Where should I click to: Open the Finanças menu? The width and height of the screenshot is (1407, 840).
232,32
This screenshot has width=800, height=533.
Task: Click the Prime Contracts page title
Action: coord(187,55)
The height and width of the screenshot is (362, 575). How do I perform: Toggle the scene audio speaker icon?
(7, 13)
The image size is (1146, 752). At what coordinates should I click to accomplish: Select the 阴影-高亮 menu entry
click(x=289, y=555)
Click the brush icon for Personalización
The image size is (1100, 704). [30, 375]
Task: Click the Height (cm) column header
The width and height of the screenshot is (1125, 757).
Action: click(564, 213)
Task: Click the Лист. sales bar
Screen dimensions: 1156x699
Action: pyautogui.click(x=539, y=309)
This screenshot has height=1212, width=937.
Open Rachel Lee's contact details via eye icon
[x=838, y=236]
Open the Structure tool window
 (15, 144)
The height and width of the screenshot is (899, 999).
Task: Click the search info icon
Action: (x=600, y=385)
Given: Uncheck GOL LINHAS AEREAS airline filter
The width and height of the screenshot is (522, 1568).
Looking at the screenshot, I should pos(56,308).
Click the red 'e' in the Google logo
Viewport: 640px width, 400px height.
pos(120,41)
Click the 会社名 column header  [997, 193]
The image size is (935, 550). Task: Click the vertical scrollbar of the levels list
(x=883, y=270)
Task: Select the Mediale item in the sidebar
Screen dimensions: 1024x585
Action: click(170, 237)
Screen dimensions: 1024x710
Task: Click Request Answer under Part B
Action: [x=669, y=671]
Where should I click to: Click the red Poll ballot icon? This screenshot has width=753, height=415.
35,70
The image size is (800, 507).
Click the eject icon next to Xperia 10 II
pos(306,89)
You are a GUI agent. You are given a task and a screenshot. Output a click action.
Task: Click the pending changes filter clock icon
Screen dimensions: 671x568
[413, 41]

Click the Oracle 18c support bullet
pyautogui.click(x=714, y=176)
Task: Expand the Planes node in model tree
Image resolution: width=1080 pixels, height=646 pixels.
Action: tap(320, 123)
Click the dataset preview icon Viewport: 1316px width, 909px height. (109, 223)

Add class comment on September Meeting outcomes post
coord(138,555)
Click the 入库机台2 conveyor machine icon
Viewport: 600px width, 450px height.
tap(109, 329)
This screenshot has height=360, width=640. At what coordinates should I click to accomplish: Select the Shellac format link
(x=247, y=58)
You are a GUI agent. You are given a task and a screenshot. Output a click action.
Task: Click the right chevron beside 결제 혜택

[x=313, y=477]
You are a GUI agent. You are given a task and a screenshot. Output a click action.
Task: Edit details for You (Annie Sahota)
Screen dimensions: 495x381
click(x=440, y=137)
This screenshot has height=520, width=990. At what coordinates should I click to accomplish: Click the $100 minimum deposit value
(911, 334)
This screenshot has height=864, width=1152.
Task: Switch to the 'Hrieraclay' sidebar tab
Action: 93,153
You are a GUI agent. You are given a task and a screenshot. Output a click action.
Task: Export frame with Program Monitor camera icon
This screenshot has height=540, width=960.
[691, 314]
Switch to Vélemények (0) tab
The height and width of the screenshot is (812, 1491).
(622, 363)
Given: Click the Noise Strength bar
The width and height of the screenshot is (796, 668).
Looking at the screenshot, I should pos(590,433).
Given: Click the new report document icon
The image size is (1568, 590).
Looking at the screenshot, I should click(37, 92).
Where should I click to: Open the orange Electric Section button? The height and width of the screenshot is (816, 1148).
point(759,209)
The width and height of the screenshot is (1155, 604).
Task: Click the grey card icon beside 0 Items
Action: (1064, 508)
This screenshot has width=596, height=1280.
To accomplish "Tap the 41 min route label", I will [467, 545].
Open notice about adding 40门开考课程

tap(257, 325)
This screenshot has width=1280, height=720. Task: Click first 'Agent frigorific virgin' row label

====

What you are asked to do:
Within the data, how many lines hold "column"? Respond with only the number.

Answer to this task:
2